## IHRE AUFGABEN
1 > Schreiben Sie im Text über die fünf Maka-Schädel den Abschnitt von "Diese fünf Personen" bis "heute zu tun?" erneut nieder und ändern Sie dabei "Rückgabe" in "Restitution".
2 > Wo werden laut dem Text über die fünf Maka-Schädel die Audio-Installationen aufgebaut?

═════ AUSGEWÄHLTER TEXT

Dieses Projekt befasst sich speziell mit fünf Schädeln von Maka-Individuen, die 1907 durch Hans Dominik, einen gefürchteten Offizier der kaiserlichen "Schutztruppe", und Prof. Carl Albert Haberer aus Kamerun nach Freiburg kamen. Aufgrund forensischer und archivarischer Untersuchungen muss davon ausgegangen werden, dass physische Gewalt zum Tod der fünf Maka führte - ganz im Sinne dessen, was wir von "Strafexpeditionen" aus der Kolonialzeit kennen. Der ebenso berüchtigte Kurator Eugen Fischer integrierte diese Überreste der Ahnen in die bestehende "Sammlung" der Universität und entmenschlichte sie vollständig.

Diese fünf Personen werden nun zum Ausgangspunkt für wichtige und tiefgreifende Fragen. Kulturelle Artefakte, die während der Kolonialzeit geplündert wurden, und erst recht "menschliche Überreste" in Lagern werfen Debatten darüber auf:

  • Welche Art von Wissenschaft wollen wir?
  • Was sind oder könnten die Forderungen von Familien/Gemeinschaften sein in Bezug auf
  • Rückgabe, Entschuldigung, wiederherstellende Gerechtigkeit?
  • Was hat das alles mit "uns" heute zu tun?


Wir weiten die Diskussionen zwischen Wissenschaftlern auf den öffentlichen Raum aus und schaffen Begegnungs- und Dialogmöglichkeiten, die es uns ermöglichen, gemeinsam über die Herausforderungen unseres schwierigen Erbes in Deutschland (und in Freiburg im Besonderen) nachzudenken. Die experimentelle künstlerische Forschung, die von E 3600 scientific artworks in Zusammenarbeit mit dem ACT durchgeführt wird, konzentriert sich auf Begriffe wie Menschlichkeit, Kolonialismus, Wissenschaft, Würde und die Beziehungsethik zwischen Freiburg und den "archivierten" Menschen

Am 15. Juli von 15.30 - 18.00 Uhr und am 18. Juli von 13.30 - 16.00 Uhr werden auf dem Platz der Alten Synagoge Audio-Installationen aufgebaut, die Interessierten Einblicke und Anstöße für mögliche anschließende Dialoge mit und Fragen an das Projektteam geben.

══════════
═════ ERFASSTE DATENSÄTZE

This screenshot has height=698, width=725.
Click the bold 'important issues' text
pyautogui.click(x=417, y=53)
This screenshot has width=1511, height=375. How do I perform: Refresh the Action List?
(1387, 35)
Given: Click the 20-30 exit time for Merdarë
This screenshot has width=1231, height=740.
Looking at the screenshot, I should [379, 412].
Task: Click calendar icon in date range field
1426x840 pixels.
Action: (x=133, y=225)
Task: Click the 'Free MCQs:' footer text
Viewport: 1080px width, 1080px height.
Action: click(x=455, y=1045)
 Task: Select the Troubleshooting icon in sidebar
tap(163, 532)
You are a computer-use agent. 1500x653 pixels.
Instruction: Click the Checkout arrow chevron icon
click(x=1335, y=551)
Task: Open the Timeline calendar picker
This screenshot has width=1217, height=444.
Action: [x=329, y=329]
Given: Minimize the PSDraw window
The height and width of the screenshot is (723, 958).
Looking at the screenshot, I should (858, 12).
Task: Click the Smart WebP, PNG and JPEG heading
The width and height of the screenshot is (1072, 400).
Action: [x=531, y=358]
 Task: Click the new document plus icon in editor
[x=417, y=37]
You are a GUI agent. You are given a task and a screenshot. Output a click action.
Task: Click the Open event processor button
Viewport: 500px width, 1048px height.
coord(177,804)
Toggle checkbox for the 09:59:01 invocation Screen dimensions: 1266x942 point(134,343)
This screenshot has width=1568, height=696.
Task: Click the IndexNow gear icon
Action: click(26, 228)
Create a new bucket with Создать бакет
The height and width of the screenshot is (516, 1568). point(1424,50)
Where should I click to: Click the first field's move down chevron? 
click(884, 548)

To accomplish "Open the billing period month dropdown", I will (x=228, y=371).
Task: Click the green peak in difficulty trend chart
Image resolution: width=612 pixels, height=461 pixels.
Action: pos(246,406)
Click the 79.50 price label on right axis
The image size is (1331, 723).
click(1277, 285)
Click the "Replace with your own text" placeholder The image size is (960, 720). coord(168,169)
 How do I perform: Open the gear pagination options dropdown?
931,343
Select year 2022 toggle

══════════

## LÖSUNGEN NACH AUFGABEN
1 >
Diese fünf Personen werden nun zum Ausgangspunkt für wichtige und tiefgreifende Fragen. Kulturelle Artefakte, die während der Kolonialzeit geplündert wurden, und erst recht "menschliche Überreste" in Lagern werfen Debatten darüber auf:

  • Welche Art von Wissenschaft wollen wir?
  • Was sind oder könnten die Forderungen von Familien/Gemeinschaften sein in Bezug auf
  • Restitution, Entschuldigung, wiederherstellende Gerechtigkeit?
  • Was hat das alles mit "uns" heute zu tun?

2 > Auf dem Platz der Alten Synagoge.